2. Seguridad al volante

Durante los meses de invierno, el sol realiza un recorrido más corto, por eso los días “son más cortos”. Esto hace que el sol resulte más molesto y más cegador que durante el verano. Por esta razón, resulta imprescindible protegernos la vista a la hora de ponernos al volante. Utilizar unas gafas de sol homologadas mejoran la visión y la concentración en la carretera.



3. Protección contra el frío y el viento

En estos meses de bajas temperaturas y vientos fuertes, las gafas de sol también actúan como protección.



4. Deportes de invierno

Los deportes de invierno que se realizan en condiciones extremas como el esquí, requieren una adecuada protección para los ojos. El hielo y la nieve reflejan mucha radiación solar. Además, el efecto pantalla ayuda a conservar la humedad del ojo y  protege de las partículas de hielo o nieve, en suspensión.

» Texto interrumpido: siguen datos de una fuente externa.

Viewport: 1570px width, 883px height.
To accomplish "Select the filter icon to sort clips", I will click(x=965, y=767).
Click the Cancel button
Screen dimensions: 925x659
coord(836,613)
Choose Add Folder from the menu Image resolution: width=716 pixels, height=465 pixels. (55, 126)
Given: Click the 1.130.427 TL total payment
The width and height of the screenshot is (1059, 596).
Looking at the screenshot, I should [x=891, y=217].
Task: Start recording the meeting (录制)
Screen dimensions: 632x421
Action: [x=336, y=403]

5. Protección piel alrededor ojos

La radiación solar también afecta a los párpados y las zonas de alrededor del ojo, favoreciendo el envejecimiento prematuro y la aparición de manchas en la piel.


6. Evitar la sequedad ocular

El ambiente frío y seco y el uso intensivo de la calefacción, reducen la humedad en el aire, provocando sequedad e irritación ocular; especialmente en el caso de los usuarios de lentes de contacto. Utilizando unas gafas de sol, podemos resguardar los ojos del frío y el viento, evitando la sequedad.



7. Los ojos claros necesitan mayor protección


Igual que ocurre con aquellas personas con piel más clara. Las personas con ojos claros, requieren mayor protección frente a la radiación solar.


8. Los niños necesitan mayor protección

Los ojos de los niños todavía no están totalmente desarrollados, por lo que no cuentan con la misma defensa que los adultos, frente a la radiación. Por eso, los niños pequeños son más sensibles a la radiación solar que los adultos. El uso en niños pequeños de gafas de sol resulta muy importante.